Partnership
Rights for Gays
New York Times Editorial
January 13, 2004
New
Jersey struck an important blow for equal rights yesterday,
when Gov. James McGreevey signed a gay domestic partnership
law. The new law gives gay couples significant new rights, including
financial benefits and hospital visiting privileges. New Jersey's
action, which produced surprisingly little controversy, should
encourage other states and municipalities to redress discrimination
against gay and lesbian couples.
While
Massachusetts's recent court decision that gay people have a
right to marry was grabbing all the headlines late last year,
New Jersey legislators were quietly promoting a bill to extend
many of the benefits of marriage to same-sex couples. They succeeded
last week when the bill, which had already been approved by
the Assembly, was passed by the Senate, 23 to 9. It was striking
how little opposition the bill generated: before the Senate
voted, not a single senator spoke against the measure.
The
new law addresses a wide array of injustices in New Jersey.
Gay partners will no longer be excluded from hospital rooms
because they are not legally recognized as family members, and
will be able to make important medical decisions for each other.

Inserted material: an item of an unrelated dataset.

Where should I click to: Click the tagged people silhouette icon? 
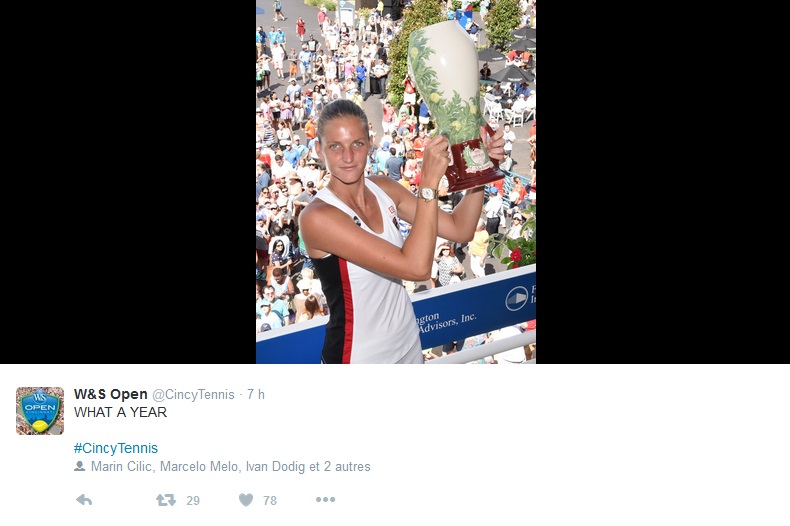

The law extends to gay people many of the tax advantages married
couples enjoy, including the right to claim a partner as an
exemption on state income tax filings. Gay partners in New Jersey
are still denied some of the rights of married people, including
significant financial rights. Gays should be allowed to marry,
as Massachusetts's highest court recently held. But New Jersey
has taken an enormous step forward.
New
Jersey joins four other states and countless municipalities
in recognizing gay partnership rights. In a recent cover story,
Governing magazine reported that the newest group to join the
fight for such laws was the business community, which increasingly
views the laws as crucial to attracting the young, highly skilled
work force that is needed to compete in today's economy. If
this theory is right, New Jersey has helped the entire state
by standing up for its gay residents.